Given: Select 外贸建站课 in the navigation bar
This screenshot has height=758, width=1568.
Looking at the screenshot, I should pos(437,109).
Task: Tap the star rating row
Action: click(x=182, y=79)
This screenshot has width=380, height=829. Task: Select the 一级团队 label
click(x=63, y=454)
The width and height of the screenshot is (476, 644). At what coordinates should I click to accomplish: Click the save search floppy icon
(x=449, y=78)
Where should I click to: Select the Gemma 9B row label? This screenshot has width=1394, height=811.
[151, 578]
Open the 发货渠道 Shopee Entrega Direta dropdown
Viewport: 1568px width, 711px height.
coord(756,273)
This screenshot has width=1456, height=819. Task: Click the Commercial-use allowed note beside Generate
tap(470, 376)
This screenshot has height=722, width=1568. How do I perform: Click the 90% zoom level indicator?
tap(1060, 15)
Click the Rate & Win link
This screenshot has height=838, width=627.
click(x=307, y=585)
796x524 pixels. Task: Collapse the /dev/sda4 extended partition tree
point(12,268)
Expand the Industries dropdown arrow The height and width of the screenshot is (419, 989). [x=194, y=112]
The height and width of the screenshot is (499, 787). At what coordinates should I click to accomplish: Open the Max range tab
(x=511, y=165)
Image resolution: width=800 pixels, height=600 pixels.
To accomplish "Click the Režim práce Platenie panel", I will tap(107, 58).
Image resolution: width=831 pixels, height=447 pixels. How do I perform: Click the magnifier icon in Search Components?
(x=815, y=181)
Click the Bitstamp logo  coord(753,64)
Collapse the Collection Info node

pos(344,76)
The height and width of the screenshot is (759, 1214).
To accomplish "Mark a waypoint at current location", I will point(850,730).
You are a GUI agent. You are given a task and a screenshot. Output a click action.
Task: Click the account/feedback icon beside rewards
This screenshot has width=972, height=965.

···

## [Exercise details]
Leaving every word in place, output the whole listing above.

## [Output]
Given: Select 外贸建站课 in the navigation bar
This screenshot has height=758, width=1568.
Looking at the screenshot, I should pos(437,109).
Task: Tap the star rating row
Action: click(x=182, y=79)
This screenshot has width=380, height=829. Task: Select the 一级团队 label
click(x=63, y=454)
The width and height of the screenshot is (476, 644). At what coordinates should I click to accomplish: Click the save search floppy icon
(x=449, y=78)
Where should I click to: Select the Gemma 9B row label? This screenshot has width=1394, height=811.
[151, 578]
Open the 发货渠道 Shopee Entrega Direta dropdown
Viewport: 1568px width, 711px height.
coord(756,273)
This screenshot has width=1456, height=819. Task: Click the Commercial-use allowed note beside Generate
tap(470, 376)
This screenshot has height=722, width=1568. How do I perform: Click the 90% zoom level indicator?
tap(1060, 15)
Click the Rate & Win link
This screenshot has height=838, width=627.
click(x=307, y=585)
796x524 pixels. Task: Collapse the /dev/sda4 extended partition tree
point(12,268)
Expand the Industries dropdown arrow The height and width of the screenshot is (419, 989). [x=194, y=112]
The height and width of the screenshot is (499, 787). At what coordinates should I click to accomplish: Open the Max range tab
(x=511, y=165)
Image resolution: width=800 pixels, height=600 pixels.
To accomplish "Click the Režim práce Platenie panel", I will tap(107, 58).
Image resolution: width=831 pixels, height=447 pixels. How do I perform: Click the magnifier icon in Search Components?
(x=815, y=181)
Click the Bitstamp logo  coord(753,64)
Collapse the Collection Info node

pos(344,76)
The height and width of the screenshot is (759, 1214).
To accomplish "Mark a waypoint at current location", I will point(850,730).
You are a GUI agent. You are given a task and a screenshot. Output a click action.
Task: Click the account/feedback icon beside rewards
This screenshot has width=972, height=965.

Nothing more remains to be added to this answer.